现在,我们已经成功搭建了 1 个 RAG 问答机器人。

向问答机器人提问

向问答机器人提问:“如果数据量较小,应该在 Jupyter Notebook 中使用哪个版本的 Milvus?”

question = 'Which Milvus should I choose if I want to use in the jupyter notebook with a small scale of data?'chatbot.chat_with_rag(question)

答案如下:

Based on the context provided, you should choose Milvus Lite if you want to use it in a Jupyter Notebook with a small scale of data. Milvus Lite is specifically designed for rapid prototyping and local development, offering support for quick setup and experimentation with small-scale datasets on your machine. It is lightweight, easy to install, and integrates seamlessly with Google Colab and Jupyter Notebook.

知识库中的原文如下:

As the name suggests, Milvus Lite is a lightweight version that integrates seamlessly with Google Colab and Jupyter Notebook. It is packaged as a single binary with no additional dependencies, making it easy to install and run on your machine or embed in Python applications. Additionally, Milvus Lite includes a CLI-based Milvus standalone server, providing flexibility for running it directly on your machine. Whether you embed it within your Python code or utilize it as a standalone server is entirely up to your preference and specific application requirements.

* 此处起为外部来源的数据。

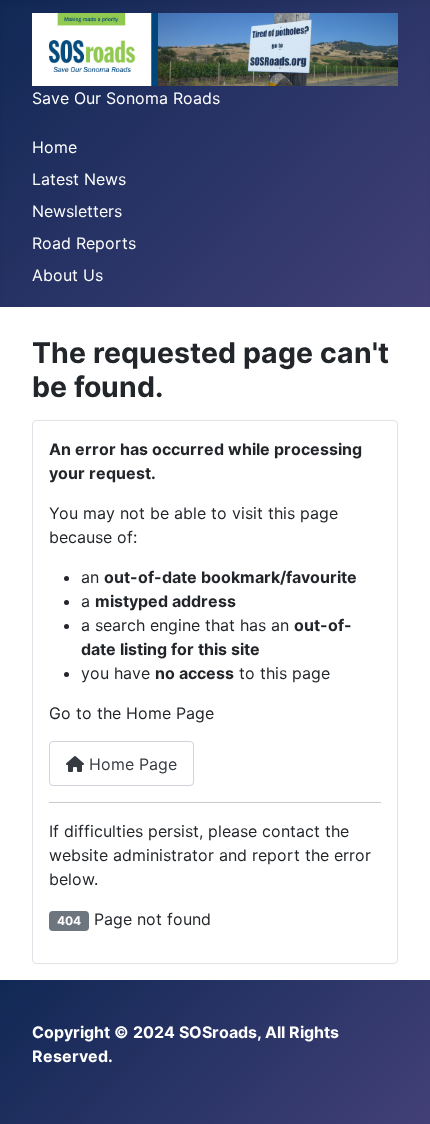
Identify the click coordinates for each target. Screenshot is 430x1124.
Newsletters (77, 211)
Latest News (79, 179)
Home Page (130, 764)
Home (54, 147)
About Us (67, 275)
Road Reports (84, 243)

对比答案和原文,可以发现 RAG 问答机器人提供了十分准确的回答。

让我们再次提出同一个问题,但此次不使用 RAG 能力。

chatbot.chat_without_rag(question)

答案如下:

If you are working with a small scale of data in a Jupyter notebook, you may want to consider using Milvus CE (Community Edition). Milvus CE is a free and open-source vector database that is suitable for small-scale projects and experimentation. It is easy to set up and use in a Jupyter notebook environment, making it a good choice for beginners or those working with limited data. Additionally, Milvus CE offers a range of features and functionalities that can help you efficiently store and query your data in a vectorized format.

通过答案不难发现,如果不使用 RAG 能力,问答机器人旧会产生幻觉

总结

我们在本教程示例中成功搭建了一个 RAG 问答机器人。我们通过使用 Pipelines 为问答机器人注入了领域知识(domain knowledge),最终生成了准确的回答。